▶ [Supplied text]:
— BEGIN —

Crystal View 2 CRT Projector 
Home Theater Front Projectors CRT Projectors
Written by Bryan Southard   
Tuesday, 01 July 2003

Introduction
Despite the advent of truly exciting digital projection technology in the past few years, there is still no denying that a “big gun” CRT video projector is the best source for a great-looking video image available on the market today. While digital projectors DLPs and D-ILAs are incredibly bright and appealingly small, an eight or nine-inch CRT projector still creates a picture that looks more like film. Someday, digital projectors may surpass the performance of a CRT, but if you are in the market for the best picture money can buy in 2003, you are likely shopping for a big-time CRT projector.

There is a new kid on the block dedicated to absolute video performance with a special angle towards customer service. Crystal View was formed in 2002 to address the needs of the high-end video projection customer. Co-owners Gary Guidi (also owner of HI-REZ, one of the world’s largest and most respected projector service and repair companies) and David Wolff (formally an executive with Vidikron) teamed up to start Crystal View to provide the very best projectors money can buy, as well as providing the necessary setup, service and support to ensure that your investment lives up to its price tag. Lots of companies sell pricey eight and nine-inch CRT projectors that can potentially make a great picture. With an investment in a Crystal View projector, you get a company that takes control of the entire process of a high-end projector purchase, from selling you the projector to popping the cork on some Perrier Jouet to celebrate how good your new picture looks. Their in-home technician, if prompted, will even teach you about the intricate details of exactly why the picture looks so good. It is like video school in your living room.

The review sample I hung on my ceiling is the Crystal View 2, an eight-inch CRT projector that is capable of reproducing all of the formats I have ever dreamed of using, including 720p and 1080i HDTV. The price of the projector is $44,950, including installation and in-home calibration. Physically, the View 2 measures 29 inches in width, 38 inches in length and 21 inches in height, at an unpackaged weight of 145 pounds. The View 2 is available in a variety of high-gloss automobile colors, which can be exactly matched to the color of your choice. It has long been possible to make your projector look like your 360 Modena if so desired and this tradition continues with the Crystal View line.

The View 2 is designed to project image sizes from as small as 80 inches to as large as 180 inches, depending on your application. Standard inputs include RGBHV Video, Stereo Audio, RS232 control connection, an external switcher connection and remote. Optional connections include a second RGBHV, DVI, SDI, and multi-standard video. For outputs, the View 2 has a variable stereo audio output and RS232 pass-through. The View 2 has a max resolution of 2048 x 1536 and is clearly capable of displaying HDTV at its very highest level. The View 2 will also support nearly every conceivable aspect ratio including 1:1, 4:3, 16:9 1.85:1 and 2.35:1. Light output is rated at 1,000 ANSI lumens or an impressive 28 foot lamberts, nearly three times the number considered to be reference level. Getting down to where the rubber meets the road, the Crystal View 2 is capable of as much as 10,000:1 contrast ratio, an absolutely staggering number. Compare this to DLP, LCD and DIL-A, which most often fall below the 1,000:1 ratio. What this means is that the View 2 will display the closest to absolute black and white levels you can find. Lower contrast ratios, like those found on digital projectors, will render the darkest blacks more like darker shades of gray. While this is not the entire reason why CRT projectors rule supreme in a perfect environment, it is certainly the most important.

— END —

▶ [Data section]:
— BEGIN —

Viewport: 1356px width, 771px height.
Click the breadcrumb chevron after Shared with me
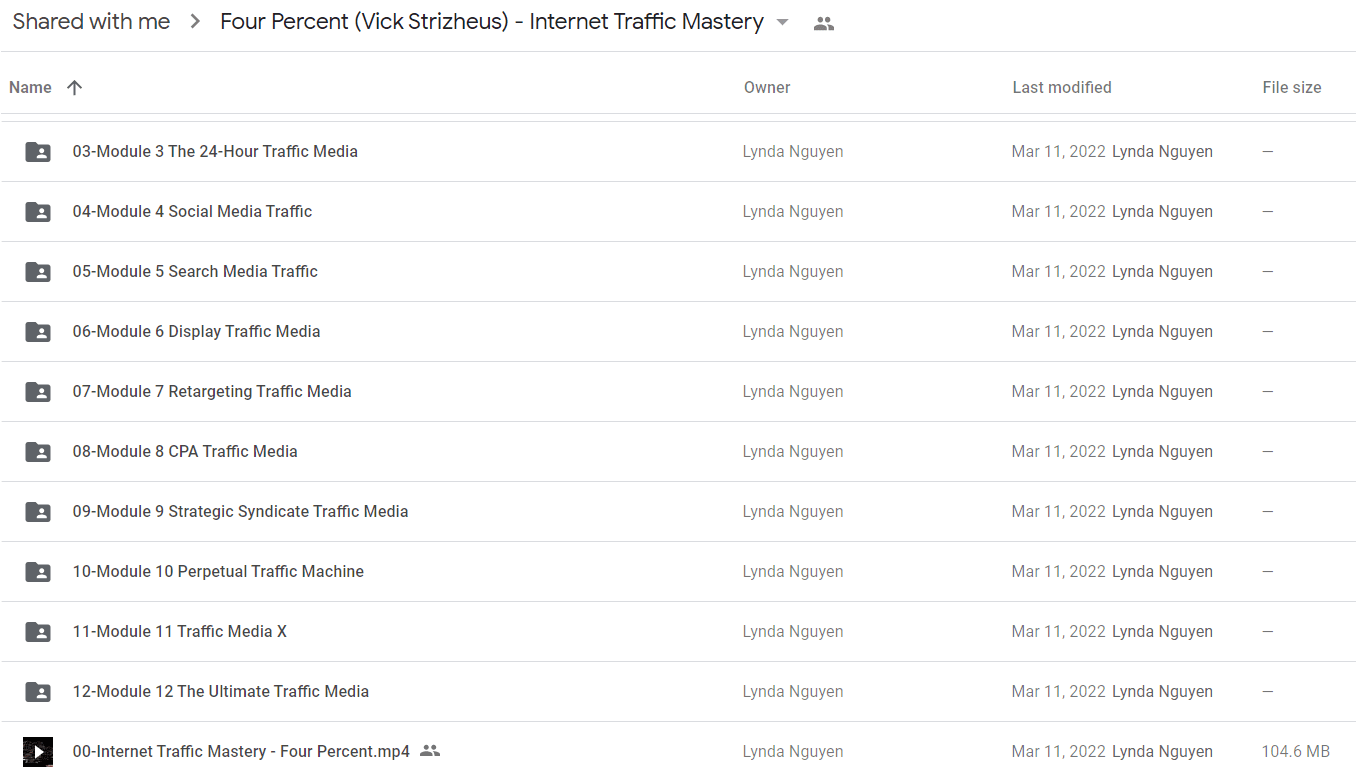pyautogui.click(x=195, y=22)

— END —

▶ [Stated goal]:
According to the projector review, what is the price of the Crystal View 2, and what does it include? The data come from a separate source unrelated to the projector review.

▶ [Full output]:
It costs $44,950, including installation and in-home calibration.